Which lines of the records below contain the word "Task"? Report each of them in full.

▬▬▬

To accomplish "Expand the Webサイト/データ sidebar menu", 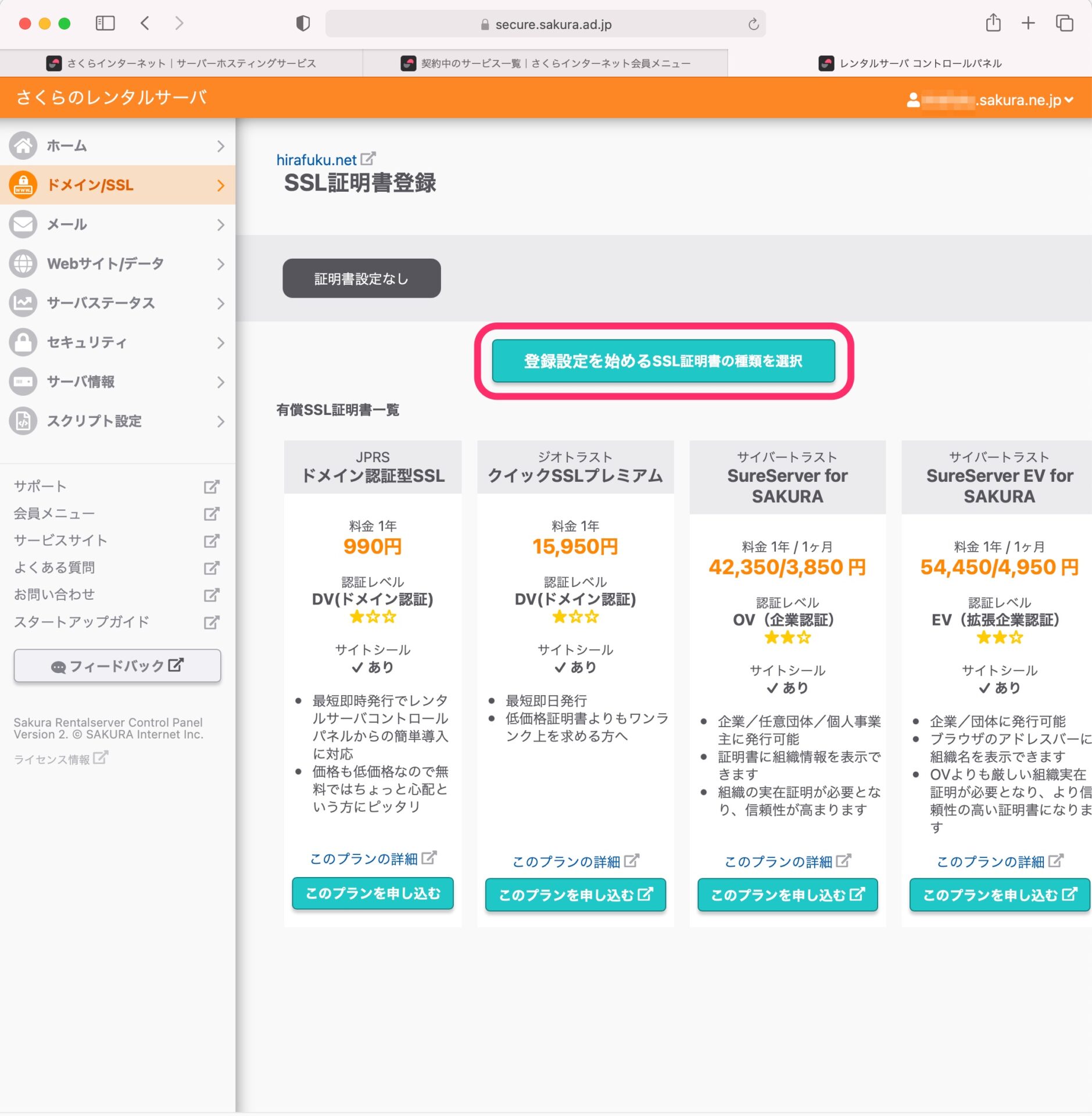I will 116,264.
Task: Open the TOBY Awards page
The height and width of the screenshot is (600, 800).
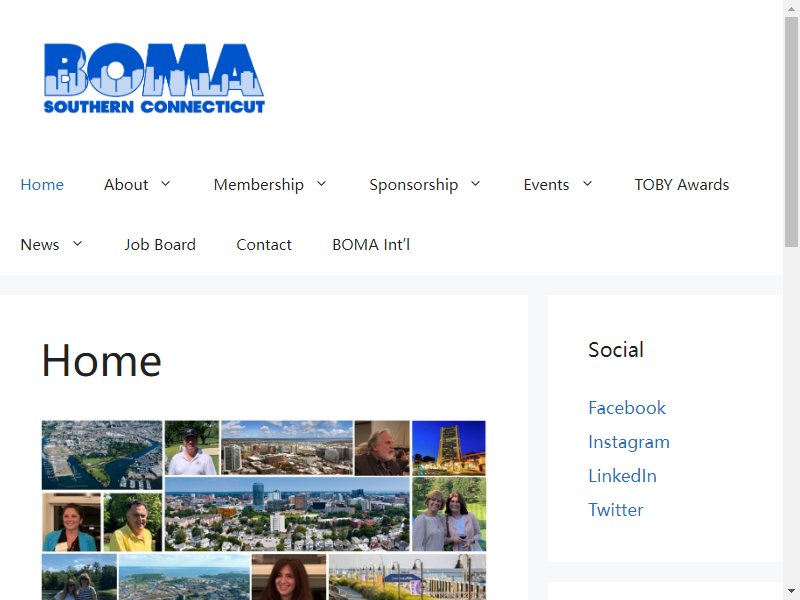Action: click(x=682, y=184)
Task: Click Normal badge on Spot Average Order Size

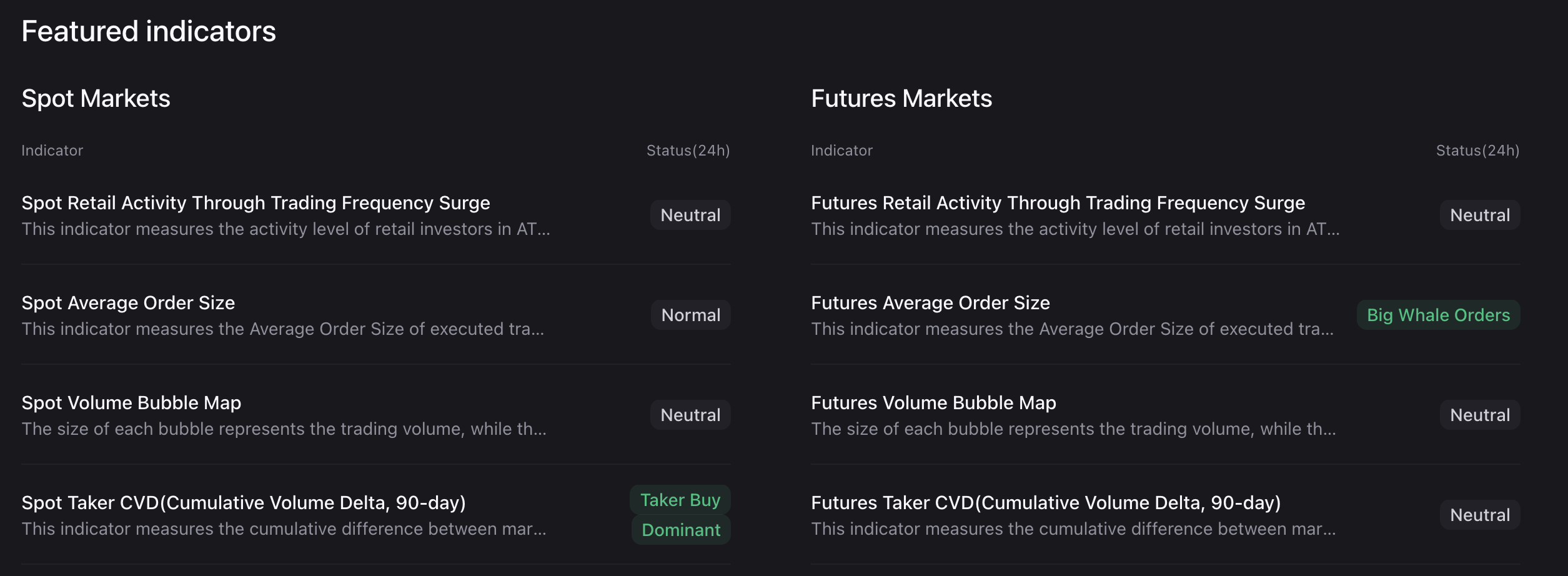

▬▬▬

**Expected output**:
Task: Open the TOBY Awards page
Task: Click Normal badge on Spot Average Order Size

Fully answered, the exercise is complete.